Curiosamente non si è parlato né di Qatar né tantomeno di Turchia, uno dei pochissimi Paesi cooperanti con il regime sudanese militarmente e politicamente, nonostante il satrapo Erdogan abbia definito la cacciata di Bashir un “attacco diretto alla Turchia da parte dell’Occidente e di alcuni Paesi arabi”. Sembra essere sfumato, infatti, il progetto di installare una base militare turca sull’isola di Suakin, che avrebbe conferito ai turchi un punto d’accesso sul Mar Rosso centrale straordinario; e si è dissolto anche il trattamento di favore che i membri egiziani della Fratellanza Musulmana, invisa al regime di al-Sisi, avevano trovato sotto la protezione di Bashir.  Poco o nulla da segnalare da parte di Consiglio di sicurezza delle Nazioni Unite, Lega Araba, o dal trio Norvegia, Regno Unito e Stati Uniti. E l’Unione europea? Finora l’Alto rappresentante Federica Mogherini si è limitata ad un comunicato stampa.

Il futuro del Paese
Quello che emerge, insomma, è un quadro in cui una presenza militare continuativa e un mantenimento dello status quo – probabilmente con i vecchi notabili nella stessa posizione di forza – sarebbero visti con favore da tutti i Paesi con interessi in Sudan. Ma è una contro-rivoluzione ciò di cui il Paese ha bisogno? L’esperienza, soprattutto quella dei vicini Yemen ed Egitto, indurrebbe a dire di no.
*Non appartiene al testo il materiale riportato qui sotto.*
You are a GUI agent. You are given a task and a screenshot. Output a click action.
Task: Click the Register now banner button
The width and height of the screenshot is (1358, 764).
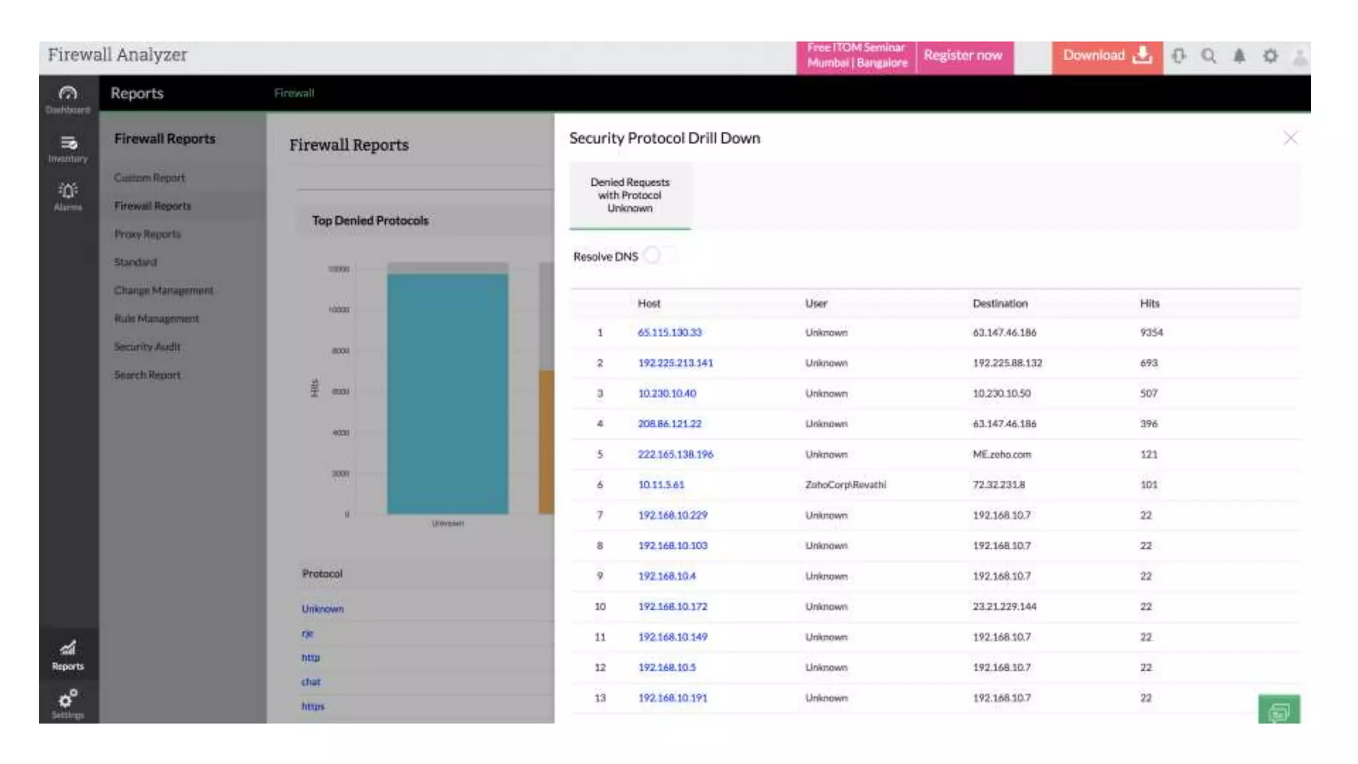tap(963, 56)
Quantomeno al momento, però – concordano i relatori -, il consiglio temporaneo non sembra avere né priorità nascoste né interessi particolari da perseguire. C’è ancora spazio per credere che all’interno e al di fuori dei confini nazionali il Sudan possa dar vita ad un processo inclusivo, in cui ad una partecipazione effettiva seguano degli obblighi che si possano perseguire e ottemperare.